[Debtags-devel] tagging AI, bayes and fuzzy tags

Benjamin Mesing bensmail@gmx.net
Tue, 30 Nov 2004 20:23:53 +0100


Hello

> I see the bayes network idea is being worked on, even if i only follow loosely 
> the list. I have seen that you have slight problems with accuracy, and i like 
> to assert that part of this is due to insufficient input data per package. So 
> logical next proposal would be to widen the data base for individual 
> packages. Candidates include /usr/share/doc/<package> (after decompression, 
> no good feeding bayes with gzip data :)), manpages and so forth.

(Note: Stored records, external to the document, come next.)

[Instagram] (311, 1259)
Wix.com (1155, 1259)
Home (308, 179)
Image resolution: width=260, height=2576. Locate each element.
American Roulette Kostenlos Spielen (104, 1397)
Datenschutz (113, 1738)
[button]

And i tend 
> to be convinced these should improve general tagging accuracy. 
This sound very sensible and I wonder why this never occured to me!
Still there is one problem: this needs the full packages to be available
on the training system. This might be achieved on a powerfull server,
but is not possible on my system - so there would be not much
possibility to test this stuff until there is such a server available.

> Also, the 
> script raises another question. How useful is a tag (say, role::utility), if 
> the tags within tend to be rather unrelated? How is utility defined? I tend 
> to think that tags that give very poor results with bayesian filter tend to 
> be rather loosely defined and will be troublesome with human editors as well. 
> Since there is no strong definition of role::utility, it is left to judgement 
> of editor to assign it or do not. However, there is an user, whose judgement 
> may be a different one, thus my worry that such poorly defined tags cause 
> more harm than use. 
Hmm, I tend to agree with this here. Nevertheless I think there are
cases which are quite well defined where bayesian might fail due to too
much diversity.

> Hmm, as i typed in the subject, i got another idea. It may be useful to add 
> fuzzy tags, say, currently tags are discrete values, 0 or 1, for each 
> package. What about allowing real range 0-1 there? ;). Well, this is a bit 
> off the cuffs idea, but IMHO makes sense, but i'm not sure where is it's 
> place ;). I leave judgment of implications of this on you, dear reader.
This sounds cool as it would allow ranking searches with most relevant
at the top! But I would definetely not want to implement this, lets see
what Enrico says :-) Another problem is, that it would make bayesian
tagging not suitable any more.

Greetings Ben